Volume fraction effects on interfacial adhesion strength of glass-fiber-reinforced polymer composites

The performance of fiber-reinforced composites is often controlled by the properties of the fiber–matrix interface. Good interfacial bonding (or adhesion), to ensure load transfer from matrix to reinforcement, is a primary requirement for effective use of reinforcement properties. Thus, a fundamental understanding of interfacial properties and a quantitative characterization of interfacial adhesion strength can help in evaluating the mechanical behavior and capabilities of composite materials. A large number of analytical techniques have been developed for understanding interfacial adhesion of glass-fiber-reinforced polymers. Among these techniques, the vibration damping technique has the advantage of being non-destructive as well as highly sensitive for evaluating the interfacial region, and it can allow the materials industry to rapidly determine the mechanical properties of composites.
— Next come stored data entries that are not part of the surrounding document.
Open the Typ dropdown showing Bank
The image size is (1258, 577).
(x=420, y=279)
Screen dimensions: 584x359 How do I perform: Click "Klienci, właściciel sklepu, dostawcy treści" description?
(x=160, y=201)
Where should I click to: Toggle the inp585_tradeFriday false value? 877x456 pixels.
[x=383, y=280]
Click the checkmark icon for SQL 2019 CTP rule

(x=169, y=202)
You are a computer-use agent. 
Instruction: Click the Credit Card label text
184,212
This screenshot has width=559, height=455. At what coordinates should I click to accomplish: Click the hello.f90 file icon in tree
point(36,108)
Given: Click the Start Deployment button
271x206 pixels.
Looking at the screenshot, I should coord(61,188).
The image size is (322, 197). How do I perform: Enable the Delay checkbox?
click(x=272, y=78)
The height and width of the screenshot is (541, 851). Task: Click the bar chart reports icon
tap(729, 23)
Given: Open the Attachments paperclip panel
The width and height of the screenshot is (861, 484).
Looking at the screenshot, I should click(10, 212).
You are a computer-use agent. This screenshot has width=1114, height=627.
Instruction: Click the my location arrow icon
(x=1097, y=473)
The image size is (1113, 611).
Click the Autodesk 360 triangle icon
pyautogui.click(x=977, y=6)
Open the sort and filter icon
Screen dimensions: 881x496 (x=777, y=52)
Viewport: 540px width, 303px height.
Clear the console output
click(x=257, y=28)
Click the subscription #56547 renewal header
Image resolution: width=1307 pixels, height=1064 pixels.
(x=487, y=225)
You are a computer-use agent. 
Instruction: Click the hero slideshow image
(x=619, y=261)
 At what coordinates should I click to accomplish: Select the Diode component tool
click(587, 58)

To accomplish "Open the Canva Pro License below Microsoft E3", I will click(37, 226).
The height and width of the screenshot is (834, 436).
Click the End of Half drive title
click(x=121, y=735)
In the present study, a simple optical system was contributed for measuring the damping factor of uniaxial fiber-reinforced polymer composites in the shape of cantilever beams. The interfacial damping factors in glass-fiber-reinforced epoxy resin composites were correlated with transverse tensile strength, which is a qualitative measurement of adhesion at the fiber–matrix interface. Four different composite systems were tested in this study. In each system, three different surface treatments of glass-fiber at three different volume fractions were evaluated. The experimental results show an inverse relationship between damping contributed by the interface and composite transverse tensile strength.